/---
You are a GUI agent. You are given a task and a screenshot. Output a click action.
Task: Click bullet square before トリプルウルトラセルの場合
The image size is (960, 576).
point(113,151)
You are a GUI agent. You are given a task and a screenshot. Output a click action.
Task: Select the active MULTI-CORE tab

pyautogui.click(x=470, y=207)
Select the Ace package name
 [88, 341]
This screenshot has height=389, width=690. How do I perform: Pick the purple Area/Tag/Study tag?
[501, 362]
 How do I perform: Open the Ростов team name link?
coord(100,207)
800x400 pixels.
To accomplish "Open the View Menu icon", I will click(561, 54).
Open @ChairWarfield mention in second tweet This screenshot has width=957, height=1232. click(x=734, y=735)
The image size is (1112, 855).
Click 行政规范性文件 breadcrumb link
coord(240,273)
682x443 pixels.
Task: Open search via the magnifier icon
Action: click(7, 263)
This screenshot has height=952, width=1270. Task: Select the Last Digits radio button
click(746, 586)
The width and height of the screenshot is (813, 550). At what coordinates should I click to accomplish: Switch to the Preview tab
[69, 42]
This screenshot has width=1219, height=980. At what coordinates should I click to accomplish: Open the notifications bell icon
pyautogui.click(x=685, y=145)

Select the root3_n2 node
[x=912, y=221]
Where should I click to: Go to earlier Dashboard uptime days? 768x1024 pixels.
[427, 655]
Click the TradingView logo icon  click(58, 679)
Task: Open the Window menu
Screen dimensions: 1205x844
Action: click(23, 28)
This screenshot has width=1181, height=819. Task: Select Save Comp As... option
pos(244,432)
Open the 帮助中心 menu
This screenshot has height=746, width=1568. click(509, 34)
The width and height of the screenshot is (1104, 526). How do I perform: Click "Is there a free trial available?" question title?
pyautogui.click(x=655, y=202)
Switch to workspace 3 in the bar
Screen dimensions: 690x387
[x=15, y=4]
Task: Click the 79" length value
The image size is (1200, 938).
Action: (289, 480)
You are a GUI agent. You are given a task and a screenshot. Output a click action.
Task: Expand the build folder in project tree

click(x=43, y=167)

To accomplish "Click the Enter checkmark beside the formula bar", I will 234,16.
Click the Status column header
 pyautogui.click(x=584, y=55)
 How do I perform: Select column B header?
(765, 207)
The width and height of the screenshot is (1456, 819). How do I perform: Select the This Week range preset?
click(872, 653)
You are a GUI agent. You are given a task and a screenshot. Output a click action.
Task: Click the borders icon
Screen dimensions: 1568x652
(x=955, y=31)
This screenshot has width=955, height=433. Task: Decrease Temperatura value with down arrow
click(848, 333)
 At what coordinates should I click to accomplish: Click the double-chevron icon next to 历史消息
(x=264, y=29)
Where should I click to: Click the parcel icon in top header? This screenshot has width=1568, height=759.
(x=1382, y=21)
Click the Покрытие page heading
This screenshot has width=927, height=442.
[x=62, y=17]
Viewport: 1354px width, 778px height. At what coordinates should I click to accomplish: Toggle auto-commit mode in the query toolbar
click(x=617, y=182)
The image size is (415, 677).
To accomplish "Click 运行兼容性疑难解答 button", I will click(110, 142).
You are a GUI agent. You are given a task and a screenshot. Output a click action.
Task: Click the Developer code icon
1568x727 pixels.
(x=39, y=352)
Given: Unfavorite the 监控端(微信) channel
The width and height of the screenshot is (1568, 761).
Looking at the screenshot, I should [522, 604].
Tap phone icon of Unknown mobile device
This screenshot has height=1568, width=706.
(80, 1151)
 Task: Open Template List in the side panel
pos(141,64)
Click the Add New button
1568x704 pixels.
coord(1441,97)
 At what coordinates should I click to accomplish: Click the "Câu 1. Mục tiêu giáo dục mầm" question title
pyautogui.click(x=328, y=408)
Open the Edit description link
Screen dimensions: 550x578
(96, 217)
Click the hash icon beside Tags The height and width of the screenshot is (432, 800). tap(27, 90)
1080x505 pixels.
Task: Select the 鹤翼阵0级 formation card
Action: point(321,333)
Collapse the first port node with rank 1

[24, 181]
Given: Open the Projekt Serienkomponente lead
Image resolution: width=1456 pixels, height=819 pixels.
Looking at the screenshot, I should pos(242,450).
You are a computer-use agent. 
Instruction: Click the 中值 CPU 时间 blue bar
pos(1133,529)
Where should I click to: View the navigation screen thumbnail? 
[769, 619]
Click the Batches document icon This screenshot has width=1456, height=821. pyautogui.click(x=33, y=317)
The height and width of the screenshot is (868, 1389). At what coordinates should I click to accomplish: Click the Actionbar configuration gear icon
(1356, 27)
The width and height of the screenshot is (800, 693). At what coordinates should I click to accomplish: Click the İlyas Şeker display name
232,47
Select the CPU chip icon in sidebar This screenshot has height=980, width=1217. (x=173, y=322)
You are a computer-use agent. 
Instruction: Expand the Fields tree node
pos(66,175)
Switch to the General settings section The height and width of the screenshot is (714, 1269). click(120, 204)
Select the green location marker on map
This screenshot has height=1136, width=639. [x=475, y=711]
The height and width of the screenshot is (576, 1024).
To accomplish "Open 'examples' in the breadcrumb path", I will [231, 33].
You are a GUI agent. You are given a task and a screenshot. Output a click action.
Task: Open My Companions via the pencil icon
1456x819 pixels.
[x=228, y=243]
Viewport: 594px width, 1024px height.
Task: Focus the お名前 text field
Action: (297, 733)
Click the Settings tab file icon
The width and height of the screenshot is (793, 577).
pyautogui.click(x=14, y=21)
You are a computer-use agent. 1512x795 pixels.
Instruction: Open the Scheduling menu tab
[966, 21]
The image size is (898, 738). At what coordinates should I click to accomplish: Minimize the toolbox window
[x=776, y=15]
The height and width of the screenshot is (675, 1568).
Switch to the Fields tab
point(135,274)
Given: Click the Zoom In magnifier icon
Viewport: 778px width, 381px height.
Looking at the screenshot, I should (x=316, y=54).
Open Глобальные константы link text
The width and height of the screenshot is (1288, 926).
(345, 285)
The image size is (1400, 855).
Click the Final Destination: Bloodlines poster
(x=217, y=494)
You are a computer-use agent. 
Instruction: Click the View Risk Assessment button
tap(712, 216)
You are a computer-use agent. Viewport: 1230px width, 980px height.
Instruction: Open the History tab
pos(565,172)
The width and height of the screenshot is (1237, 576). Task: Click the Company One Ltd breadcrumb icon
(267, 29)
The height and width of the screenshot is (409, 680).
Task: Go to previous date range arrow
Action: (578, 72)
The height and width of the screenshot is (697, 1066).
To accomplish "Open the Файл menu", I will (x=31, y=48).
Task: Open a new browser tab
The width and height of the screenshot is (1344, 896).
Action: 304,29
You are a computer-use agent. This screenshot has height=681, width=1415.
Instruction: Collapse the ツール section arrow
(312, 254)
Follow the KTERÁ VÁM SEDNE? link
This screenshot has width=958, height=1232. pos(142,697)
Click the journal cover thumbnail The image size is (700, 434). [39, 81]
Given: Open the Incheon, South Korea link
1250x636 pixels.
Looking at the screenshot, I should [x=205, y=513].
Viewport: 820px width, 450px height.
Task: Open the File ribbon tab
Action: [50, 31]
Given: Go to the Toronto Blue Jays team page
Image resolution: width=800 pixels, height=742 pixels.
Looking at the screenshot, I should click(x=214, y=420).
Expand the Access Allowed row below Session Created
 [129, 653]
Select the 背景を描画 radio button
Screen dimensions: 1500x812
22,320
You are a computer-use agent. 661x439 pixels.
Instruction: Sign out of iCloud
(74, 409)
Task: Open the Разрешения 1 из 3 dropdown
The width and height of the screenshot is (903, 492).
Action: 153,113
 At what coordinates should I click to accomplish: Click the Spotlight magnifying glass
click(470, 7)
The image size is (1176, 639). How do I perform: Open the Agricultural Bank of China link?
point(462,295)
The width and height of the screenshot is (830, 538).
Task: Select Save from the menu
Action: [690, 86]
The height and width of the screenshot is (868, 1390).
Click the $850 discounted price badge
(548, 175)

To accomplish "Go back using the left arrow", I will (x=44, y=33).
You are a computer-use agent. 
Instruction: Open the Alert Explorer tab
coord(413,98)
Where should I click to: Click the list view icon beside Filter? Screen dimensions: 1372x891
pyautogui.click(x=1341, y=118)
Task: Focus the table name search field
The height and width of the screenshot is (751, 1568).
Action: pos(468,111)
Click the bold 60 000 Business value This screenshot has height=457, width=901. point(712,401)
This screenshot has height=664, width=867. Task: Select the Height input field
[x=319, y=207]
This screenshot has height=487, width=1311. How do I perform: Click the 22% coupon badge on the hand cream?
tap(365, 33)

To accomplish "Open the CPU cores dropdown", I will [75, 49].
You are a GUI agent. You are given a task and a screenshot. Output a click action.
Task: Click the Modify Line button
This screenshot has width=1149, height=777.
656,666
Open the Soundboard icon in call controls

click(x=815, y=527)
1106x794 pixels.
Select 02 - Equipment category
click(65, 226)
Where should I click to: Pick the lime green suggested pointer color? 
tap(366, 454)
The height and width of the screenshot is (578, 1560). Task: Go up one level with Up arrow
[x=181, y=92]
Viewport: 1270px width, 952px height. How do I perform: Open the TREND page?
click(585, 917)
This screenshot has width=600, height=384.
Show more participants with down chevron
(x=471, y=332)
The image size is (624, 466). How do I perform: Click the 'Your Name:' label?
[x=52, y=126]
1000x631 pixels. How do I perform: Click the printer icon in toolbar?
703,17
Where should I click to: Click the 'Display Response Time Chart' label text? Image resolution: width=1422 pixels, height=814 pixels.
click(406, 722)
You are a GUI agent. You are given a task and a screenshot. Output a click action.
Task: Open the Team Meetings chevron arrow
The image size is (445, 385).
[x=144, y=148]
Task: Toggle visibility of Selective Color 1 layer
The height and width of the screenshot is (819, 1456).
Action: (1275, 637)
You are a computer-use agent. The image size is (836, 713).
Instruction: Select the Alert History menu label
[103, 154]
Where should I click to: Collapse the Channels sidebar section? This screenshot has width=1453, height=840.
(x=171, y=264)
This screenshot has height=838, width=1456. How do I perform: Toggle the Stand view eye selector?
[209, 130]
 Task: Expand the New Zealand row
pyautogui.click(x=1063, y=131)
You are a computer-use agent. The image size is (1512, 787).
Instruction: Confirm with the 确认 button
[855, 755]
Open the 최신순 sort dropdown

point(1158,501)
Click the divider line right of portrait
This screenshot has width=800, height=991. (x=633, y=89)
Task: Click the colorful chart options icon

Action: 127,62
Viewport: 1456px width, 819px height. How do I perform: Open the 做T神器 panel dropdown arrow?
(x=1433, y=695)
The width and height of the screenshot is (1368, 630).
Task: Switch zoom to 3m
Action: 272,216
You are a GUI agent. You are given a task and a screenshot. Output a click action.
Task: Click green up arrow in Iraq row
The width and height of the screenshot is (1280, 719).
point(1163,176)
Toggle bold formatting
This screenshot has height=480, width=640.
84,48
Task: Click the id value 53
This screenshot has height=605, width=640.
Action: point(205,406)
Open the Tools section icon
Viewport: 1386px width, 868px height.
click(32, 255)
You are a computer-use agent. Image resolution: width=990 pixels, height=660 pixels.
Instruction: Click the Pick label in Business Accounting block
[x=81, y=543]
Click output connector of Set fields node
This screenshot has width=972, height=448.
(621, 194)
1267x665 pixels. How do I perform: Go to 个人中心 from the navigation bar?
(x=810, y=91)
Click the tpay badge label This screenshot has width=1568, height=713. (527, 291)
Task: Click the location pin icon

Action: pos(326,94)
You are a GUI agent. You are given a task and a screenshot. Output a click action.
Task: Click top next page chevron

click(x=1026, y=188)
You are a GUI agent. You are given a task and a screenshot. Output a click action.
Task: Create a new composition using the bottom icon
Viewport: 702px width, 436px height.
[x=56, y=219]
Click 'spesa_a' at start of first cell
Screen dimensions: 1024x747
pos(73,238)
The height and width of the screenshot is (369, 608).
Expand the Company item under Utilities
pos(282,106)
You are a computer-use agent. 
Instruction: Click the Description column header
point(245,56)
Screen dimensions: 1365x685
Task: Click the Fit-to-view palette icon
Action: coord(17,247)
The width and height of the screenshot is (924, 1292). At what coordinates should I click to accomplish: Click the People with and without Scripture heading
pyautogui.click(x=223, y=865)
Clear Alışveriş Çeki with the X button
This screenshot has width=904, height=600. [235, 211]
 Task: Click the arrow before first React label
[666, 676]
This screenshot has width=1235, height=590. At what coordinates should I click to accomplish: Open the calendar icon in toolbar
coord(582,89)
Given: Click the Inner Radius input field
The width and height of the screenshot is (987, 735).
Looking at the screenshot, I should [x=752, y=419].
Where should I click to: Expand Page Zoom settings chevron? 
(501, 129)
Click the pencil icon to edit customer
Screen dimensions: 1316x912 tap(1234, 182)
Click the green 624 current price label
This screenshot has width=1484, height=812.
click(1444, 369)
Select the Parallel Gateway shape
\---
- Exercise description
Write out the entries from the first line through the line that contains "This screenshot has height=746, width=1568.", replacing "tab" with "panel" and leaving everything else as it is.

- Expected answer
You are a GUI agent. You are given a task and a screenshot. Output a click action.
Task: Click bullet square before トリプルウルトラセルの場合
The image size is (960, 576).
point(113,151)
You are a GUI agent. You are given a task and a screenshot. Output a click action.
Task: Select the active MULTI-CORE panel

pyautogui.click(x=470, y=207)
Select the Ace package name
 [88, 341]
This screenshot has height=389, width=690. How do I perform: Pick the purple Area/Tag/Study tag?
[501, 362]
 How do I perform: Open the Ростов team name link?
coord(100,207)
800x400 pixels.
To accomplish "Open the View Menu icon", I will click(561, 54).
Open @ChairWarfield mention in second tweet This screenshot has width=957, height=1232. click(x=734, y=735)
The image size is (1112, 855).
Click 行政规范性文件 breadcrumb link
coord(240,273)
682x443 pixels.
Task: Open search via the magnifier icon
Action: click(7, 263)
This screenshot has height=952, width=1270. Task: Select the Last Digits radio button
click(746, 586)
The width and height of the screenshot is (813, 550). At what coordinates should I click to accomplish: Switch to the Preview panel
[69, 42]
This screenshot has width=1219, height=980. At what coordinates should I click to accomplish: Open the notifications bell icon
pyautogui.click(x=685, y=145)

Select the root3_n2 node
[x=912, y=221]
Where should I click to: Go to earlier Dashboard uptime days? 768x1024 pixels.
[427, 655]
Click the TradingView logo icon  click(58, 679)
Task: Open the Window menu
Screen dimensions: 1205x844
Action: click(23, 28)
This screenshot has width=1181, height=819. Task: Select Save Comp As... option
pos(244,432)
Open the 帮助中心 menu
This screenshot has height=746, width=1568. click(509, 34)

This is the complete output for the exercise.